Medikamente haben meist Nebenwirkungen, weil sie in hoher Dosis verabreicht werden müssen, damit der Wirkstoff dort ankommt, wo er gebraucht wird. Im SFB Polytarget an der Friedrich-Schiller-Universität Jena suchen Forschende alternative Trägermaterialien für die Behandlung entzündlicher Erkrankungen. Sie entwickeln maßgeschneiderte Polymer-Nanopartikel, in denen Medikamente verpackt und gezielt zu ihrem Wirkungsort im Körper dirigiert werden können.

Dr. Christiane Höppener und Prof. Dr. Volker Deckert, Leiter der Forschungsabteilung Nanoskopie am Leibniz-IPHT, erforschen, welche Faktoren die Wirksamkeit chemischer Reaktionen innerhalb dieser Nanopartikel beeinflussen. Speziell untersuchte Höppener Mizellen, winzige Strukturen, die sich aus amphiphilen Blockcopolymeren zusammensetzen. Diese können sich selbstständig zu einer Kern-Schale-Struktur anordnen, wobei der Kern wasserabweisend und die Schale wasseranziehend ist – ideal für den Transport und die gezielte Freisetzung von Medikamenten im Körper.

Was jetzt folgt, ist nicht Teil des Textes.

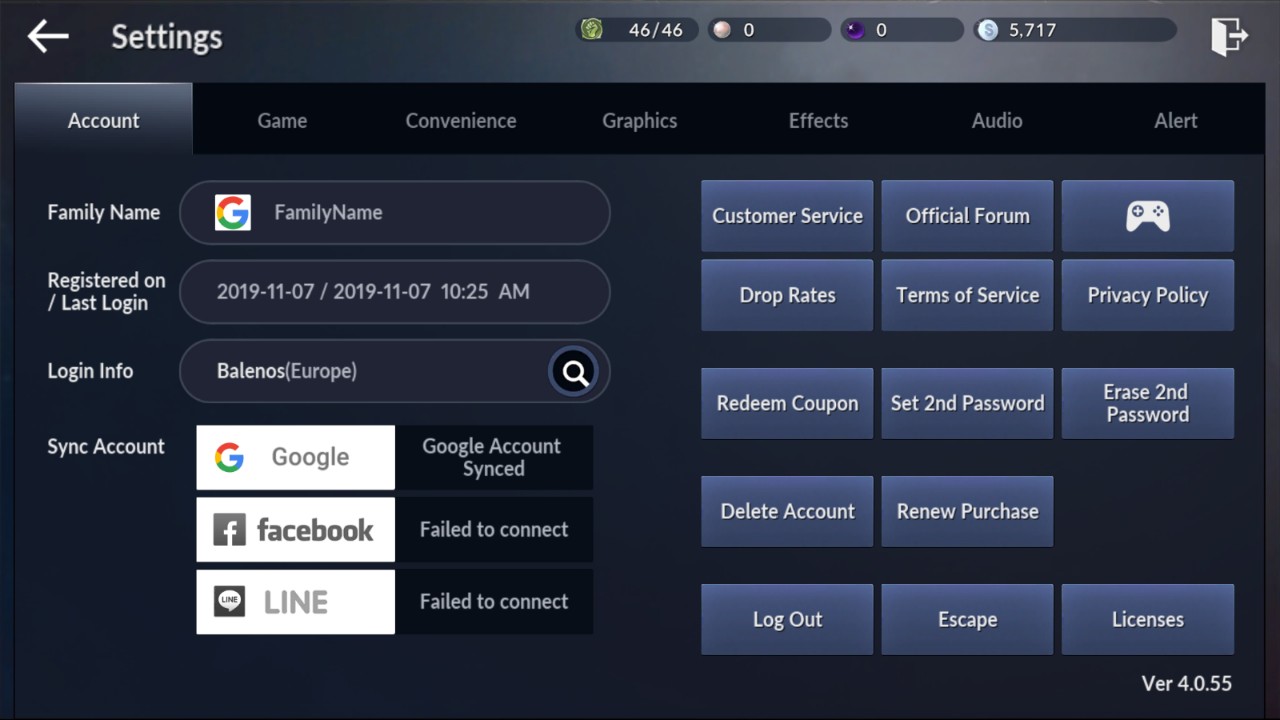Connect account using the facebook button
1280x720 pixels.
(x=296, y=530)
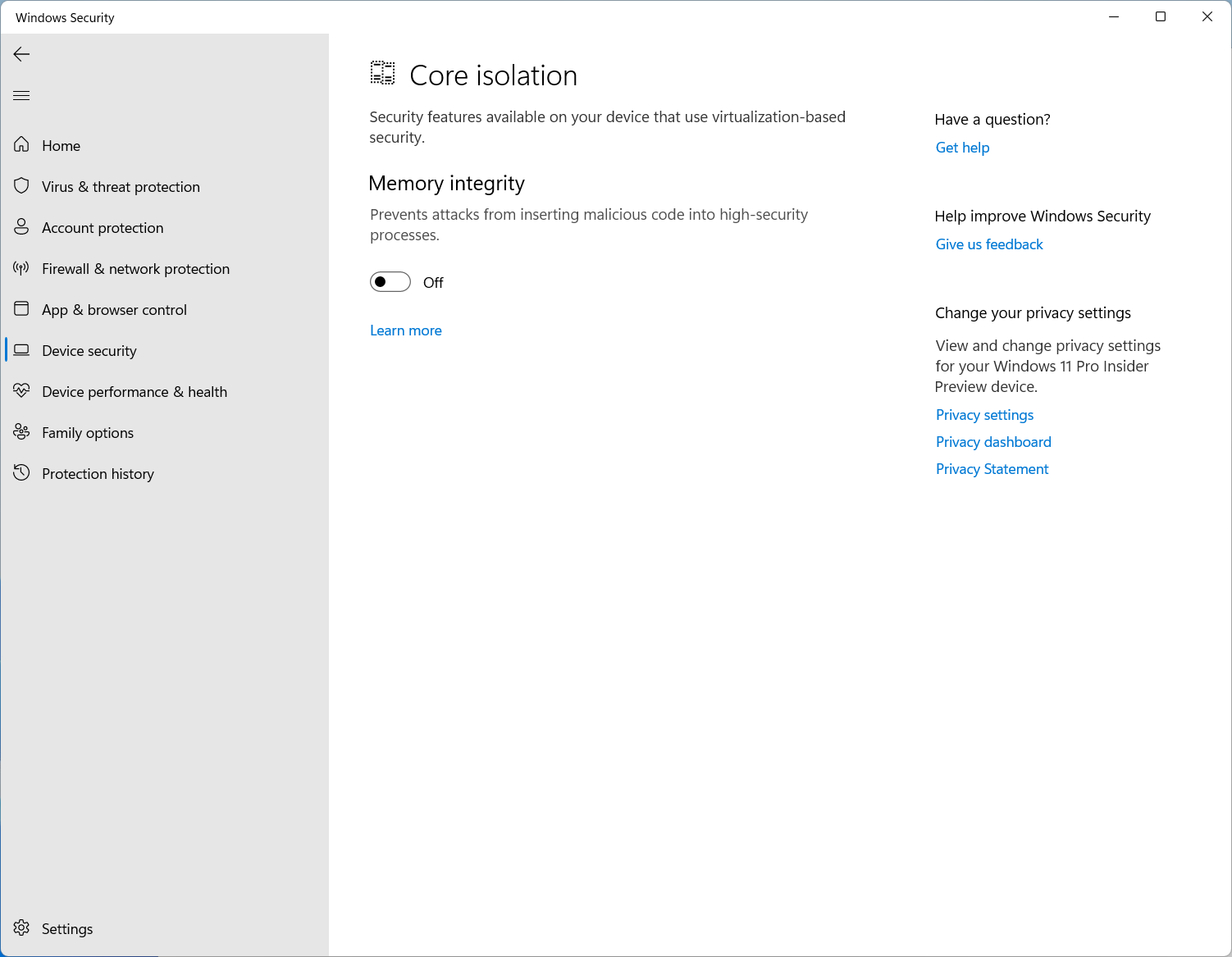The height and width of the screenshot is (957, 1232).
Task: Select the Virus & threat protection shield icon
Action: point(21,186)
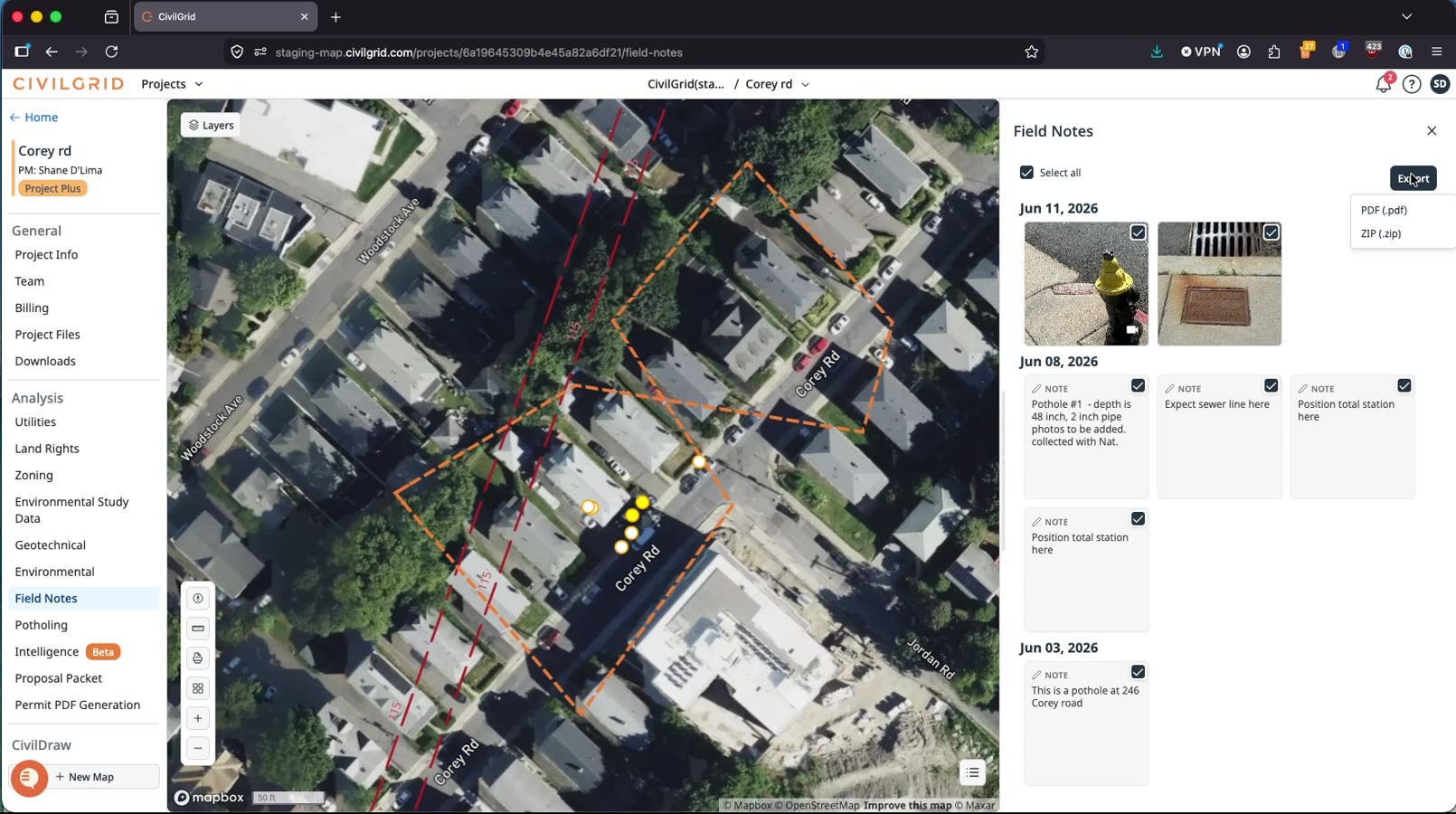Open the Layers panel button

„Wir möchten verstehen, welche Eigenschaften die chemische Vernetzungsreaktion beeinflussen, und wie eine reversible Vernetzung hinsichtlich der Wirkstofffreisetzung genutzt werden kann“, erläutert Christiane Höppener. Mithilfe von Tip-enhanced Raman spectroscopy (TERS) und Atomic Force Microscopy (AFM) analysiert sie die chemischen und nanomechanischen Eigenschaften der Mizellen mit hoher räumlicher Auflösung.

Die gewonnenen Erkenntnisse bieten tiefe Einblicke in die Reaktionsmechanismen auf der Nanoskala und verdeutlichen, wie entscheidend die Kontrolle über die Eigenschaften der Grenzfläche für die Leistungsfähigkeit der Nanopartikel ist.